What needs to be done: Could you please retype all of the entries exactly as they appear?

Data records
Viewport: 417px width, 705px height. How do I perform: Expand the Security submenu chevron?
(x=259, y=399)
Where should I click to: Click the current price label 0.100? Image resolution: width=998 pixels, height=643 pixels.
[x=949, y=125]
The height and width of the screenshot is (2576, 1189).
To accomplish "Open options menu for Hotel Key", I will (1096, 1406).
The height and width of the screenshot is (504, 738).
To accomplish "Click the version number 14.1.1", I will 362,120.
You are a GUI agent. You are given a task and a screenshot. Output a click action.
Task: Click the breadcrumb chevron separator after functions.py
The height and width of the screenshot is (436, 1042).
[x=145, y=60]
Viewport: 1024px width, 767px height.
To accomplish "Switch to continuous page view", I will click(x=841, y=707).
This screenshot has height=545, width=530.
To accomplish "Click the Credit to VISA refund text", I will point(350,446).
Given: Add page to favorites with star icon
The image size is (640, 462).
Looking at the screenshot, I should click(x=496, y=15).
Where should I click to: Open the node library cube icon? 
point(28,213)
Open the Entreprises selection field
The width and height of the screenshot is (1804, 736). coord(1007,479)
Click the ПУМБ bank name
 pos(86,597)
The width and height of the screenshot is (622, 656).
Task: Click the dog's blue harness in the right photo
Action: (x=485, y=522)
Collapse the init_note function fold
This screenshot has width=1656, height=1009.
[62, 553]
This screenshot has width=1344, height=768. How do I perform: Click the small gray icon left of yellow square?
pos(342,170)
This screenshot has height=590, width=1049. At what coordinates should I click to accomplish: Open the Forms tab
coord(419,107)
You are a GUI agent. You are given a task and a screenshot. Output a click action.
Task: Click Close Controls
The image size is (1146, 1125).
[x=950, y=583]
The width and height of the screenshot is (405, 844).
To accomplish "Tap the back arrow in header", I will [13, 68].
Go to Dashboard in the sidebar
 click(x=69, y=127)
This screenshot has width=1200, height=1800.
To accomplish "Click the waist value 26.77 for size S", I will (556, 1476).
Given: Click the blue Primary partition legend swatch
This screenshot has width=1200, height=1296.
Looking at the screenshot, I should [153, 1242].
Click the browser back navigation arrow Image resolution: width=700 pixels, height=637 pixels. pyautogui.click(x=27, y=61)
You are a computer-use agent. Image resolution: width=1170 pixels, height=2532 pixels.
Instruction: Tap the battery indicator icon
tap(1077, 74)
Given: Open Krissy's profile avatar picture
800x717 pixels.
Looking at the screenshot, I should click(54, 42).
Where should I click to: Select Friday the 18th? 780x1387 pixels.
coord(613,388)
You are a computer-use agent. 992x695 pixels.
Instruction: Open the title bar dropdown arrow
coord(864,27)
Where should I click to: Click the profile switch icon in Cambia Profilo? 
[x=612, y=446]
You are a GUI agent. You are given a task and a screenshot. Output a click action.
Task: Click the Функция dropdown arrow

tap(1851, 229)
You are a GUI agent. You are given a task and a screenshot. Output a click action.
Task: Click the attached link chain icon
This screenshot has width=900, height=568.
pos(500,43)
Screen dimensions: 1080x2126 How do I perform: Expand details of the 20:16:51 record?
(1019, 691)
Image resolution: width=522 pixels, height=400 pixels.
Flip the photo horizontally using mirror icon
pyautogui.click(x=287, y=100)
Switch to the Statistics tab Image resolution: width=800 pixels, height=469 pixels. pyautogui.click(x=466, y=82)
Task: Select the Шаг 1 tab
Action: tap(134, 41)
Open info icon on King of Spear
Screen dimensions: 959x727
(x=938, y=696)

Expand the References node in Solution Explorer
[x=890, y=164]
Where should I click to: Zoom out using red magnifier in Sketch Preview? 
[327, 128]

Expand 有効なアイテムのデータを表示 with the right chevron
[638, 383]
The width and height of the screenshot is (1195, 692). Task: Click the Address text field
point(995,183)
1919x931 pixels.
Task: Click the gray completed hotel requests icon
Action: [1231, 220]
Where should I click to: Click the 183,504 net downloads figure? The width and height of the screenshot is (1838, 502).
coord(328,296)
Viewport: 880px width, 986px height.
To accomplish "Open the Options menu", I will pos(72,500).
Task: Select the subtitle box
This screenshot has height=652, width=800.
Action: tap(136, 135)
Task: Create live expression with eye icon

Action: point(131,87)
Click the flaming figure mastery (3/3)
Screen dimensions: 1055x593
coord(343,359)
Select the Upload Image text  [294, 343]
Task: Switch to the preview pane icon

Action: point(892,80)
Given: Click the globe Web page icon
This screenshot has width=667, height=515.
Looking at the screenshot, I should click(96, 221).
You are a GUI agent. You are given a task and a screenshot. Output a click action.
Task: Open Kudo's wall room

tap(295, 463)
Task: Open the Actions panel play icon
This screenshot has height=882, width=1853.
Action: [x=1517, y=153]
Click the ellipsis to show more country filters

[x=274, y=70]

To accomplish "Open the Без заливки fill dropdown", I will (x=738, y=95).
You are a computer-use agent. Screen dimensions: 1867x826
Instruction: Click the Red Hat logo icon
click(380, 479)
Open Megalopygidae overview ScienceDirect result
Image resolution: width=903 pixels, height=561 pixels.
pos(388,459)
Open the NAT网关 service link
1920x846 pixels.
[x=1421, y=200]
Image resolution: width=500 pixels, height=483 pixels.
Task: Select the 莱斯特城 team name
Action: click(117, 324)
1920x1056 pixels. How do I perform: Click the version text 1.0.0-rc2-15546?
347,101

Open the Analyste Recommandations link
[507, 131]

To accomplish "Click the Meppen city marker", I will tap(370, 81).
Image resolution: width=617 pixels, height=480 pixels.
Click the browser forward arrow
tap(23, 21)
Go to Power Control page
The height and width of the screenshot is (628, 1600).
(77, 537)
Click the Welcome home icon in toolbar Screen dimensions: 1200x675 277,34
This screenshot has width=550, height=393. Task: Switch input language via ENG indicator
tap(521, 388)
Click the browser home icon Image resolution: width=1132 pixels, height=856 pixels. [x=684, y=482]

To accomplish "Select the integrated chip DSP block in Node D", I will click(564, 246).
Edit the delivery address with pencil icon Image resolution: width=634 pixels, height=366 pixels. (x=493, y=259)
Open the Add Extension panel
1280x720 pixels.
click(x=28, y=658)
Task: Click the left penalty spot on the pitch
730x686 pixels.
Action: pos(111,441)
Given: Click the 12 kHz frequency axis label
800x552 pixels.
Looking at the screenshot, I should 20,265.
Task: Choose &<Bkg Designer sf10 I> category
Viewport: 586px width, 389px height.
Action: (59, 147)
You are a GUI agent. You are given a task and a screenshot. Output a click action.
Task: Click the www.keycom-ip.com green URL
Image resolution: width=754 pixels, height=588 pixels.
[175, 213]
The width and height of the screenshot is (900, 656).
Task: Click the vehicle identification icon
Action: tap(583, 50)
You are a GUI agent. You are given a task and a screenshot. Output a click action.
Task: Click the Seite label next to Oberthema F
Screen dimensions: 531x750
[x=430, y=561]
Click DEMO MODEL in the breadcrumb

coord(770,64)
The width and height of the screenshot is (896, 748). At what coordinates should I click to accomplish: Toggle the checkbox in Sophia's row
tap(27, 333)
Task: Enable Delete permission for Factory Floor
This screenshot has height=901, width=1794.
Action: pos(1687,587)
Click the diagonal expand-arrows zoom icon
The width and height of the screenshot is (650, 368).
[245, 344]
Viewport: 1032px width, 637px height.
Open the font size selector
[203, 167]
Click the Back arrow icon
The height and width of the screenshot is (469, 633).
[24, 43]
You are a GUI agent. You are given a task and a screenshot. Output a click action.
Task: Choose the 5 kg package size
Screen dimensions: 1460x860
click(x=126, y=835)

Response to this task:
Viewport: 417px width, 705px height. How do I perform: Expand the Security submenu chevron?
(x=259, y=399)
Where should I click to: Click the current price label 0.100? Image resolution: width=998 pixels, height=643 pixels.
[x=949, y=125]
The height and width of the screenshot is (2576, 1189).
To accomplish "Open options menu for Hotel Key", I will (1096, 1406).
The height and width of the screenshot is (504, 738).
To accomplish "Click the version number 14.1.1", I will 362,120.
You are a GUI agent. You are given a task and a screenshot. Output a click action.
Task: Click the breadcrumb chevron separator after functions.py
The height and width of the screenshot is (436, 1042).
[x=145, y=60]
Viewport: 1024px width, 767px height.
To accomplish "Switch to continuous page view", I will click(x=841, y=707).
This screenshot has height=545, width=530.
To accomplish "Click the Credit to VISA refund text", I will point(350,446).
Given: Add page to favorites with star icon
The image size is (640, 462).
Looking at the screenshot, I should click(x=496, y=15).
Where should I click to: Open the node library cube icon? 
point(28,213)
Open the Entreprises selection field
The width and height of the screenshot is (1804, 736). coord(1007,479)
Click the ПУМБ bank name
 pos(86,597)
The width and height of the screenshot is (622, 656).
Task: Click the dog's blue harness in the right photo
Action: (x=485, y=522)
Collapse the init_note function fold
This screenshot has width=1656, height=1009.
[62, 553]
This screenshot has width=1344, height=768. How do I perform: Click the small gray icon left of yellow square?
pos(342,170)
This screenshot has height=590, width=1049. At what coordinates should I click to accomplish: Open the Forms tab
coord(419,107)
You are a GUI agent. You are given a task and a screenshot. Output a click action.
Task: Click Close Controls
The image size is (1146, 1125).
[x=950, y=583]
The width and height of the screenshot is (405, 844).
To accomplish "Tap the back arrow in header", I will [13, 68].
Go to Dashboard in the sidebar
 click(x=69, y=127)
This screenshot has width=1200, height=1800.
To accomplish "Click the waist value 26.77 for size S", I will (556, 1476).
Given: Click the blue Primary partition legend swatch
This screenshot has width=1200, height=1296.
Looking at the screenshot, I should [153, 1242].
Click the browser back navigation arrow Image resolution: width=700 pixels, height=637 pixels. pyautogui.click(x=27, y=61)
You are a computer-use agent. Image resolution: width=1170 pixels, height=2532 pixels.
Instruction: Tap the battery indicator icon
tap(1077, 74)
Given: Open Krissy's profile avatar picture
800x717 pixels.
Looking at the screenshot, I should click(54, 42).
Where should I click to: Select Friday the 18th? 780x1387 pixels.
coord(613,388)
You are a computer-use agent. 992x695 pixels.
Instruction: Open the title bar dropdown arrow
coord(864,27)
Where should I click to: Click the profile switch icon in Cambia Profilo? 
[x=612, y=446]
You are a GUI agent. You are given a task and a screenshot. Output a click action.
Task: Click the Функция dropdown arrow

tap(1851, 229)
You are a GUI agent. You are given a task and a screenshot. Output a click action.
Task: Click the attached link chain icon
This screenshot has width=900, height=568.
pos(500,43)
Screen dimensions: 1080x2126 How do I perform: Expand details of the 20:16:51 record?
(1019, 691)
Image resolution: width=522 pixels, height=400 pixels.
Flip the photo horizontally using mirror icon
pyautogui.click(x=287, y=100)
Switch to the Statistics tab Image resolution: width=800 pixels, height=469 pixels. pyautogui.click(x=466, y=82)
Task: Select the Шаг 1 tab
Action: tap(134, 41)
Open info icon on King of Spear
Screen dimensions: 959x727
(x=938, y=696)

Expand the References node in Solution Explorer
[x=890, y=164]
Where should I click to: Zoom out using red magnifier in Sketch Preview? 
[327, 128]

Expand 有効なアイテムのデータを表示 with the right chevron
[638, 383]
The width and height of the screenshot is (1195, 692). Task: Click the Address text field
point(995,183)
1919x931 pixels.
Task: Click the gray completed hotel requests icon
Action: [1231, 220]
Where should I click to: Click the 183,504 net downloads figure? The width and height of the screenshot is (1838, 502).
coord(328,296)
Viewport: 880px width, 986px height.
To accomplish "Open the Options menu", I will pos(72,500).
Task: Select the subtitle box
This screenshot has height=652, width=800.
Action: tap(136, 135)
Task: Create live expression with eye icon

Action: point(131,87)
Click the flaming figure mastery (3/3)
Screen dimensions: 1055x593
coord(343,359)
Select the Upload Image text  [294, 343]
Task: Switch to the preview pane icon

Action: point(892,80)
Given: Click the globe Web page icon
This screenshot has width=667, height=515.
Looking at the screenshot, I should click(96, 221).
You are a GUI agent. You are given a task and a screenshot. Output a click action.
Task: Open Kudo's wall room

tap(295, 463)
Task: Open the Actions panel play icon
This screenshot has height=882, width=1853.
Action: [x=1517, y=153]
Click the ellipsis to show more country filters

[x=274, y=70]

To accomplish "Open the Без заливки fill dropdown", I will (x=738, y=95).
You are a computer-use agent. Screen dimensions: 1867x826
Instruction: Click the Red Hat logo icon
click(380, 479)
Open Megalopygidae overview ScienceDirect result
Image resolution: width=903 pixels, height=561 pixels.
pos(388,459)
Open the NAT网关 service link
1920x846 pixels.
[x=1421, y=200]
Image resolution: width=500 pixels, height=483 pixels.
Task: Select the 莱斯特城 team name
Action: click(117, 324)
1920x1056 pixels. How do I perform: Click the version text 1.0.0-rc2-15546?
347,101

Open the Analyste Recommandations link
[507, 131]

To accomplish "Click the Meppen city marker", I will tap(370, 81).
Image resolution: width=617 pixels, height=480 pixels.
Click the browser forward arrow
tap(23, 21)
Go to Power Control page
The height and width of the screenshot is (628, 1600).
(77, 537)
Click the Welcome home icon in toolbar Screen dimensions: 1200x675 277,34
This screenshot has width=550, height=393. Task: Switch input language via ENG indicator
tap(521, 388)
Click the browser home icon Image resolution: width=1132 pixels, height=856 pixels. [x=684, y=482]

To accomplish "Select the integrated chip DSP block in Node D", I will click(564, 246).
Edit the delivery address with pencil icon Image resolution: width=634 pixels, height=366 pixels. (x=493, y=259)
Open the Add Extension panel
1280x720 pixels.
click(x=28, y=658)
Task: Click the left penalty spot on the pitch
730x686 pixels.
Action: pos(111,441)
Given: Click the 12 kHz frequency axis label
800x552 pixels.
Looking at the screenshot, I should 20,265.
Task: Choose &<Bkg Designer sf10 I> category
Viewport: 586px width, 389px height.
Action: (59, 147)
You are a GUI agent. You are given a task and a screenshot. Output a click action.
Task: Click the www.keycom-ip.com green URL
Image resolution: width=754 pixels, height=588 pixels.
[175, 213]
The width and height of the screenshot is (900, 656).
Task: Click the vehicle identification icon
Action: tap(583, 50)
You are a GUI agent. You are given a task and a screenshot. Output a click action.
Task: Click the Seite label next to Oberthema F
Screen dimensions: 531x750
[x=430, y=561]
Click DEMO MODEL in the breadcrumb

coord(770,64)
The width and height of the screenshot is (896, 748). At what coordinates should I click to accomplish: Toggle the checkbox in Sophia's row
tap(27, 333)
Task: Enable Delete permission for Factory Floor
This screenshot has height=901, width=1794.
Action: pos(1687,587)
Click the diagonal expand-arrows zoom icon
The width and height of the screenshot is (650, 368).
[245, 344]
Viewport: 1032px width, 637px height.
Open the font size selector
[203, 167]
Click the Back arrow icon
The height and width of the screenshot is (469, 633).
[24, 43]
You are a GUI agent. You are given a task and a screenshot. Output a click action.
Task: Choose the 5 kg package size
Screen dimensions: 1460x860
click(x=126, y=835)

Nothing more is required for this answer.